SES-to-SES Federation
Federation between SES instances is used when the SES datasources are spread over more than one SES instance.

Reasons for using SES-to-SES Federation includes:

  • Scalability - If there are large number of documents to be indexed, then indexing them on one Oracle SES instance can be be less efficient than splitting the documents across multiple Oracle SES instances and federating to these instances.
  • Multiple identity managers - Since we only support a single ID manager per SES instance, you need to use separate instances if your datasources use more than one identity manager (For example, OID and Active Directory).
  • Administrative separation - The support organization may have their SES instance, which they maintain, and the data center may have theirs. Nevertheless, they may want to make their searches available to each other. SES-to-SES federation allows this.

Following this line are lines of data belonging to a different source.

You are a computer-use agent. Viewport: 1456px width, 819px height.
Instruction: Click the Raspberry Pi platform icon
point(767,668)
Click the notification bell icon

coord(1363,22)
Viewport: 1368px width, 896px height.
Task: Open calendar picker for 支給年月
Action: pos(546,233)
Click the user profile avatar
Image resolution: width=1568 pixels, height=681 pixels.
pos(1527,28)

The requirement for federation is that the remote source is an SES instance.

Suggested Content
Suggested Content is generally (but not necessarily) used for accessing content, which is NOT indexed in an SES system. This might be because there is no connector available for that source and/or it maintains its own text indexes, or because the nature of the content is such that is doesn't need to be free-text-indexed, but fetched by some unique string or identifier; For example, typing "bug 999999" to retrieve the text for that bug.

Other reasons for using the Suggested Content include:

  • For certain use cases, you do NOT want the results from multiple repositories to appear in one merged result set. These cases include:

    - Cross-repository relevance: While SES provides the ability to intelligently score and rank results coming from different repositories, sometimes it simply doesn't make sense to merge. A good example is if you have two repositories - one, which is very rich in metadata and the other, which is purely unstructured information. In that case, there will be a natural tendency for the metadata-rich results to be favored by SES.

    - Separation of results: There are use cases where you simply want all results from one repository grouped together, presenting the first N hits only (e.g., show me the top 3 hits from this repository). Furthermore, if you want to see more results from that repository, you can click a link to show all results from just that repository (a drill down into that particular SES instance). This can be implemented with Suggested Content.

The requirement for Suggested Content is that:

  • The data should be accessible at a URL, which can include the search string(s) as a parameter. For example, for the bug example, if the user enters "bug 999999" then it must be possible to have a URL where you can substitute or insert the number 999999 and fetch the information for that bug.
  • A stylesheet must be provided which can translate the page produced by the URL into a form that can be used in the hitlist page. This is easiest if the URL returns XML, but HTML can usually be processed as well.

End User Perspective
In terms of the user experience, a major difference between federation and suggested content is that the federated results will be merged into the results from the local machine to produce a single hitlist. In suggested content, the results are listed in a table at the top of the hitlist and not merged. They also do not need to conform to the standard hitlist entry layout of title, snippet, author, date, URL etc. Instead the layout is purely down to the stylesheet provided by the admin user.